■ Exercise 1:
According to the article on the Islamic State's restructuring, in which three offices were the most important changes to emirs and teams made?

■ Reading text:

>>>

How the Islamic State is restructuring and repositioning?
Article RadarTHIS ARTICLE CONNECT:
- Islamic State ISIS is an Islamic extremist terrorist organization controlling territory in Iraq...[+]
Since the death of Abu Bakr al-Baghdadi, the leader of Islamic State of Iraq and Syria (ISIS), in October 2019 and the appointment of Abu Ibrahim al-Hashimi al-Qurashi as his successor, ISIS has begun the reorganization of its internal affairs with the goal of regrouping and drawing up a strategy for it to return, while working to ensure that the foundations of ISIS and its new strategy for action are suitable for its current situation.
ISIS is changing the supervision of its operations. Since the death of al-Baghdadi in October last year, ISIS has purposefully undertaken far-reaching changes to the emirs and teams of some of its offices, most importantly in the public safety office, the media office and finance office.
In October, after the assassination of al-Baghdadi, ISIS arrested prominent figures within the public safety office after confirming that information from the office management was indirectly leaked to the Guardians of Religion Organization, which is located in Idlib governorate, contributing to the discovery of al-Baghdadi’s location and his killing.
According to a member of the security leadership within ISIS, the changes within the public safety office include dismissal and investigation of all supervisors of the office’s operations. They also include appointing new management, with the aim of alleviating the feeling of anger within ISIS due to the previous management’s responsibility for al-Baghdadi’s death.
The changes within the public safety office also include the establishment of a services and information office to act as a higher authority than the public safety office and as a supervisor of the work of the latter. Followers likened the new office to being similar to an intelligence service.
During the coming period, the security strategy of ISIS depends upon its return to the secrecy which it relied upon before the announcement of the ‘caliphate’ in 2014. This explains the concealment of the identity of its new leader, Abu Ibrahim al-Qurashi.

<<<

■ Data extract:
>>>

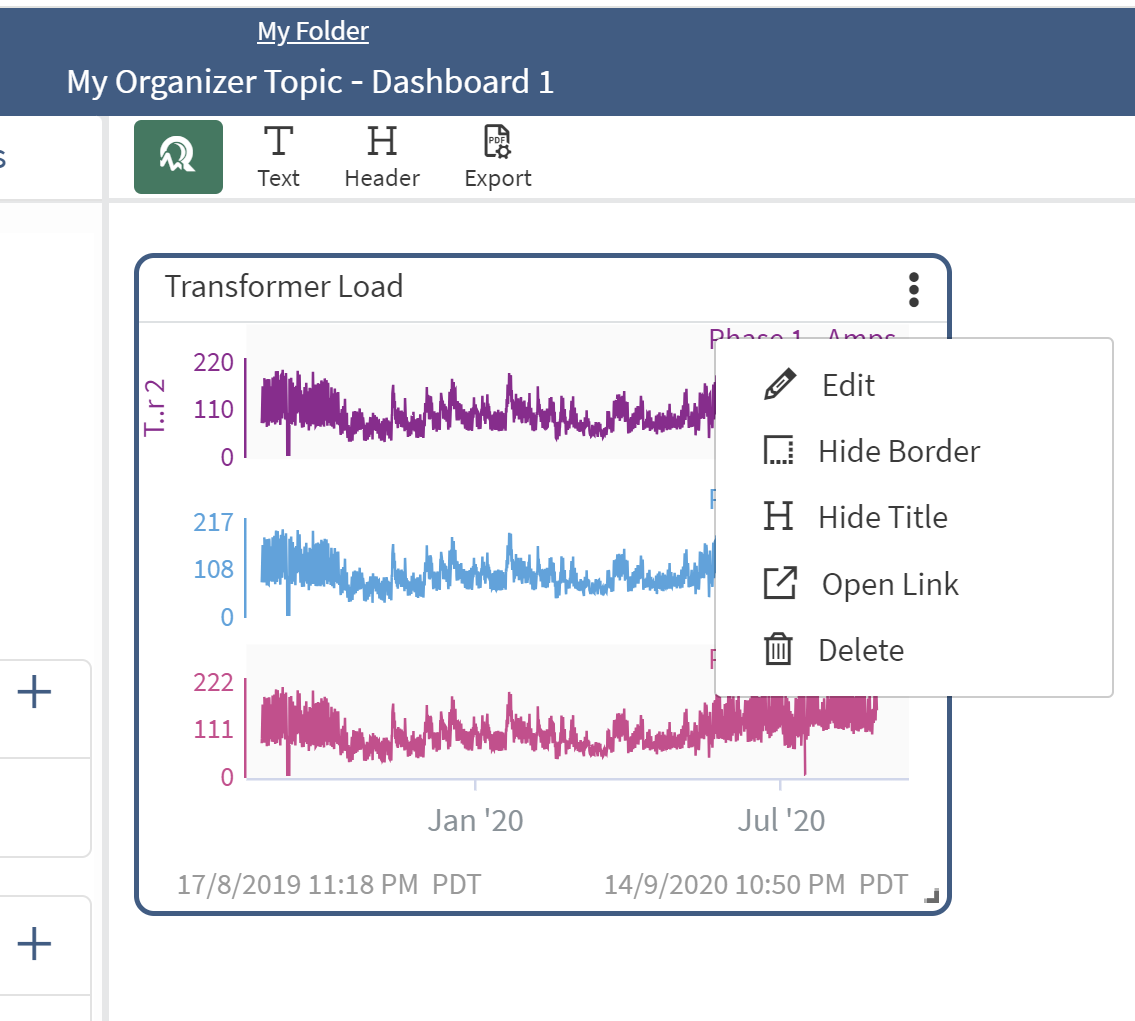The height and width of the screenshot is (1021, 1135).
Task: Click the pencil Edit icon
Action: click(779, 385)
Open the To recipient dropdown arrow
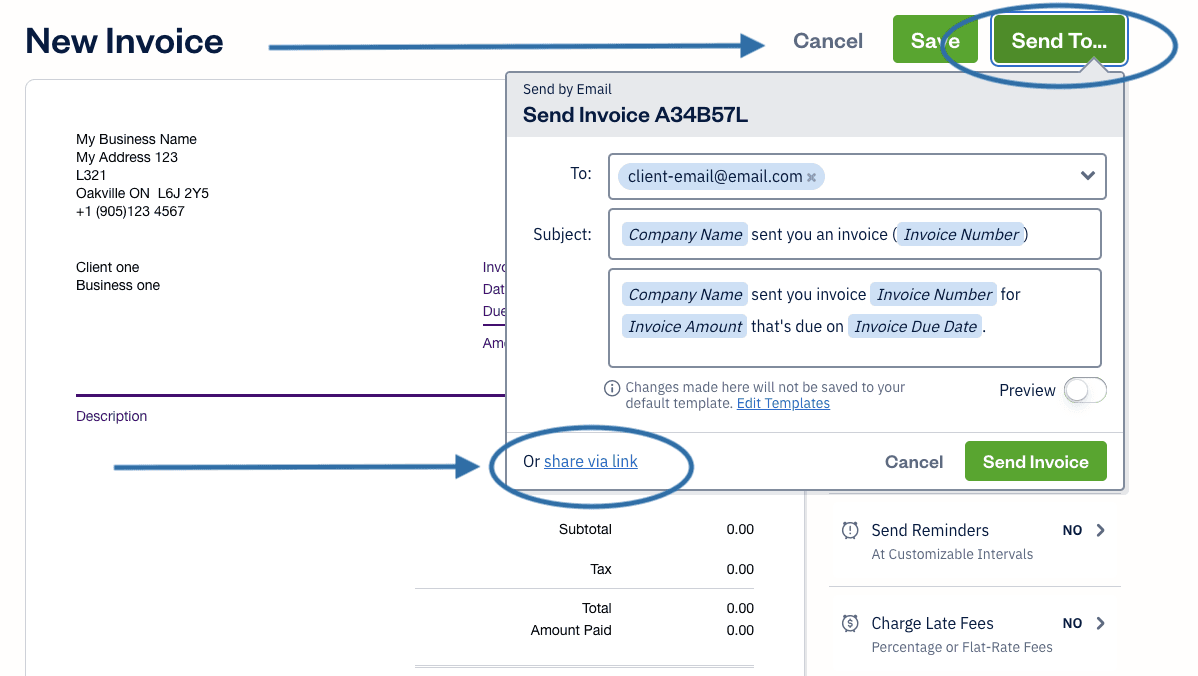 pos(1088,176)
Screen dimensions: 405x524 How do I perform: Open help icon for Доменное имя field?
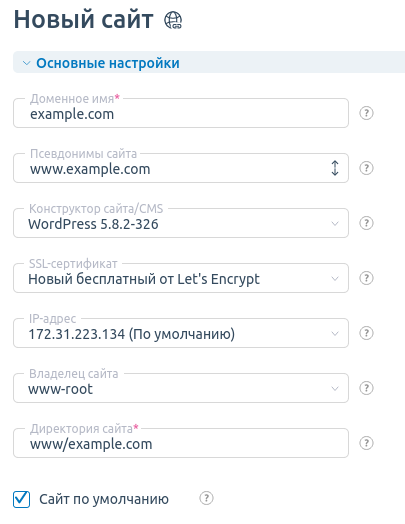click(x=366, y=113)
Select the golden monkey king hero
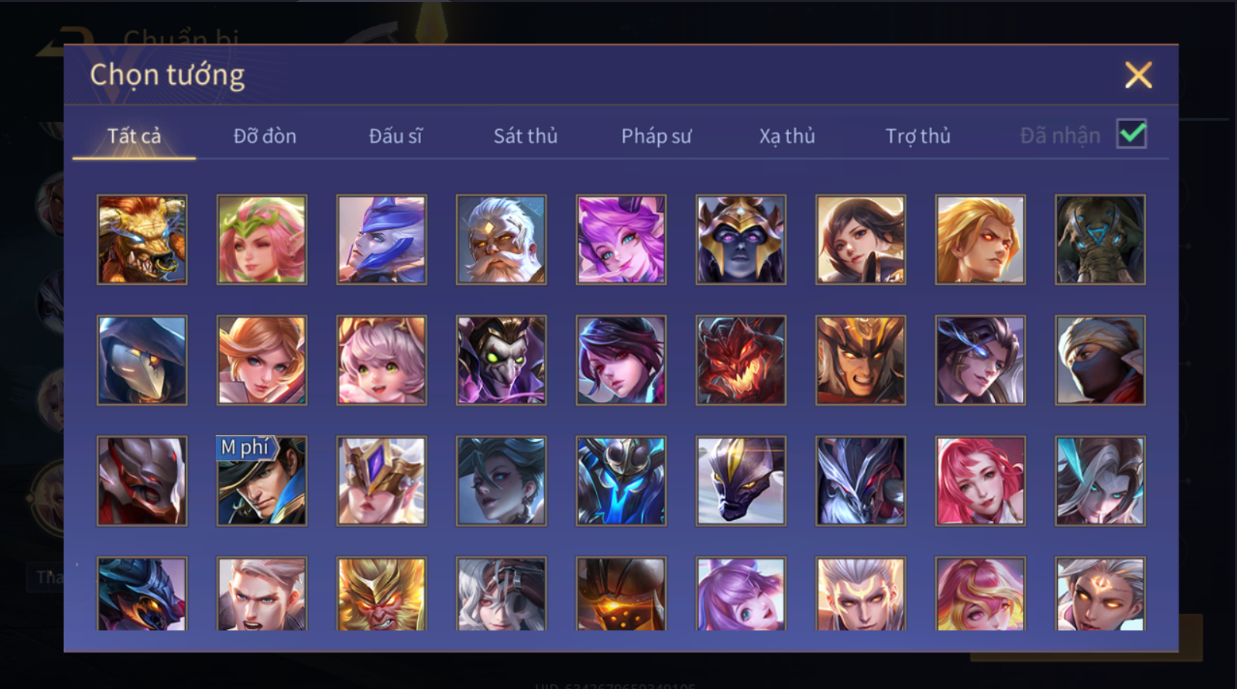Viewport: 1237px width, 689px height. (x=381, y=594)
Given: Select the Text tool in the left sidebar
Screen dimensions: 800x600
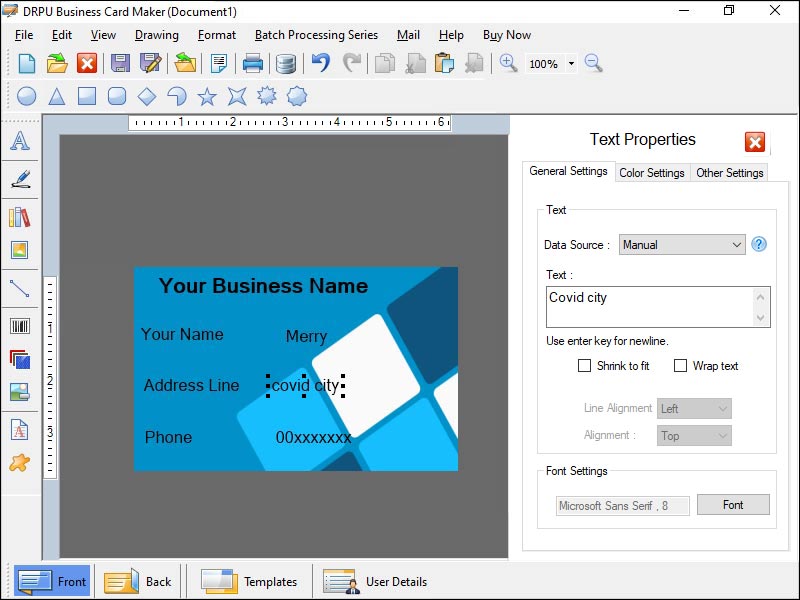Looking at the screenshot, I should 20,141.
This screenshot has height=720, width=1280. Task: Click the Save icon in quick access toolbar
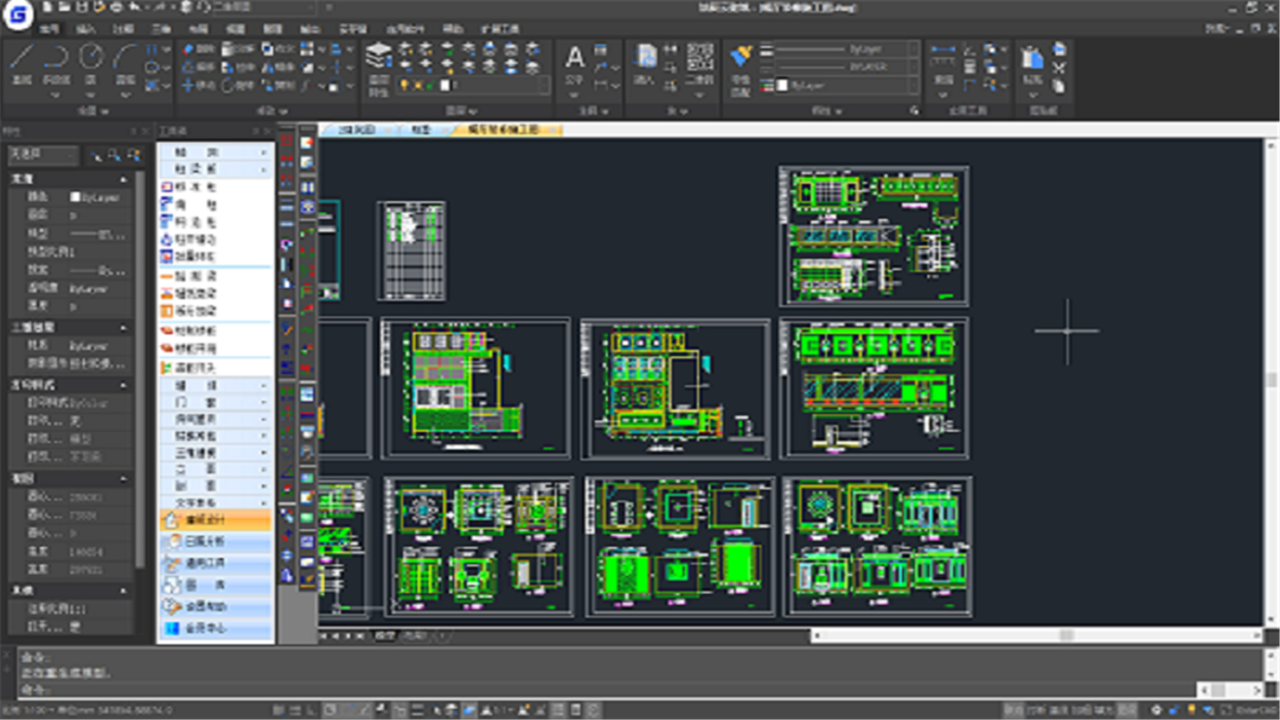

<<<

■ Exercise 2:
Reproduce the records verbatim from the line containing "Screen dimensions: 405x524" through the end of the records, including both ends, and omit the pictures.

■ Exercise solution 1:
The public safety office, the media office and the finance office.

■ Exercise solution 2:
Screen dimensions: 405x524 How do I perform: Open help icon for Доменное имя field?
click(x=366, y=113)
Select the golden monkey king hero
Viewport: 1237px width, 689px height. (x=381, y=594)
Given: Select the Text tool in the left sidebar
Screen dimensions: 800x600
Looking at the screenshot, I should 20,141.
This screenshot has height=720, width=1280. Task: Click the Save icon in quick access toolbar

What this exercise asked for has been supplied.